### Brief
Reply solely with the number of lines, in the records underneath, that include the word "magnifier".

(Records drawn from a dataset)
============================================================

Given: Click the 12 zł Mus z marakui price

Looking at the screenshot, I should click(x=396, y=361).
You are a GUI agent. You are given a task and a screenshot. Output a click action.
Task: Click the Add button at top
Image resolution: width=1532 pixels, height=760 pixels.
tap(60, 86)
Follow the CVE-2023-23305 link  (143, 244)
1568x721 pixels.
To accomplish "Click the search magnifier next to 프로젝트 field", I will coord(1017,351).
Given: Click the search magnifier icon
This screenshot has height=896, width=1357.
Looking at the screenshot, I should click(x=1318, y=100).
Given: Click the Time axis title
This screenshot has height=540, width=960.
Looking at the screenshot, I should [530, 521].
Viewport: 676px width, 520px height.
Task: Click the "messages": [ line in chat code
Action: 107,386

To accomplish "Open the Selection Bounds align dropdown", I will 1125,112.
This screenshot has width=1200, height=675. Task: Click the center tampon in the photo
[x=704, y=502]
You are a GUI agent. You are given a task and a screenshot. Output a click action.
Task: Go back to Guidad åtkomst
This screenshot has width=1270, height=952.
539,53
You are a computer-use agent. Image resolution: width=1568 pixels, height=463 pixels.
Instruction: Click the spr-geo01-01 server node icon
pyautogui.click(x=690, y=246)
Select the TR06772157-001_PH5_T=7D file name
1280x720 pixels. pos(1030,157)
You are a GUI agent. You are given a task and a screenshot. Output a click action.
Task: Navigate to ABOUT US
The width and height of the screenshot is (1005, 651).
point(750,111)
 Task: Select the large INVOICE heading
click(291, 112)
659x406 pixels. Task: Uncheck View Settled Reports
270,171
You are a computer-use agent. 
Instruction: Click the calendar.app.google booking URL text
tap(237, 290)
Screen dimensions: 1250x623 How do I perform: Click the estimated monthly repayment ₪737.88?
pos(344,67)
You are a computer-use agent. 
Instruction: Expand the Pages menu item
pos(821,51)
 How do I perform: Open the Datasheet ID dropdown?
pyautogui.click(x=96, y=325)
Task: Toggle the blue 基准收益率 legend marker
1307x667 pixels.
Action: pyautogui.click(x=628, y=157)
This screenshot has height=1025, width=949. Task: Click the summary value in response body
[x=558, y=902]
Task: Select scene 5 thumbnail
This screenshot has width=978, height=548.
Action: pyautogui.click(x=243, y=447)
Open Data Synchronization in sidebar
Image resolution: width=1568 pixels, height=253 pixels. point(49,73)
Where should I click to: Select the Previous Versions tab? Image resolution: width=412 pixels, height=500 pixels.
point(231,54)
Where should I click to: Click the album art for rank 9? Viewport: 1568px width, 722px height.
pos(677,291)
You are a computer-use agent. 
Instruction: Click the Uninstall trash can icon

============================================================

### Task response
2